I am trying to understand multiple-comparisons adjustment for confidence intervals. I came across the following links on the topic, but a few things are not clear to me.
- Stanford lecture: Section 2 on Multiple confidence intervals and Section 3 on Coverage after selection
- Cross Validated: Simultaneous and selective confidence intervals
- Cross Validated: Selected parameters and candidate parameters
All these links talk about the distinction between these two cases: (i) when a set of parameters are selected from the candidate parameters, (ii) when all candidate parameters are used. Is there a difference in how you adjust for multiple comparisons in these two cases?

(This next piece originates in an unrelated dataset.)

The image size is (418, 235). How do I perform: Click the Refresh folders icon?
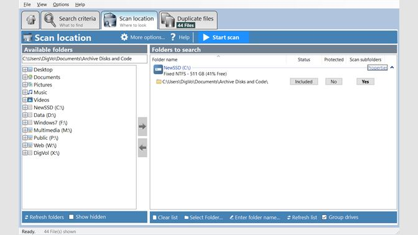(x=26, y=218)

Here is a concrete example:
I have done 10 regression analyses, which I have grouped into two groups of five analyses. The grouping is based on domain knowledge. Let's say group 1 is related to a certain type of plants and group 2 is related to certain other type of plants. Now within each group, I have five confidence intervals. Currently, I am doing the following steps to account for multiple comparisons:
- Select significant associations in each group, and denote the number of significant associations by s1 <= 5 (group 1) and s2 <= 5 (group 2)
- In each group, apply Bonferroni correction to construct confidence intervals for the selected associations.
Is this a valid method? Or should I apply Bonferroni correction to all five confidence intervals (instead of s1 and s2)? Additionally, is there a way to apply FDR to these confidence intervals?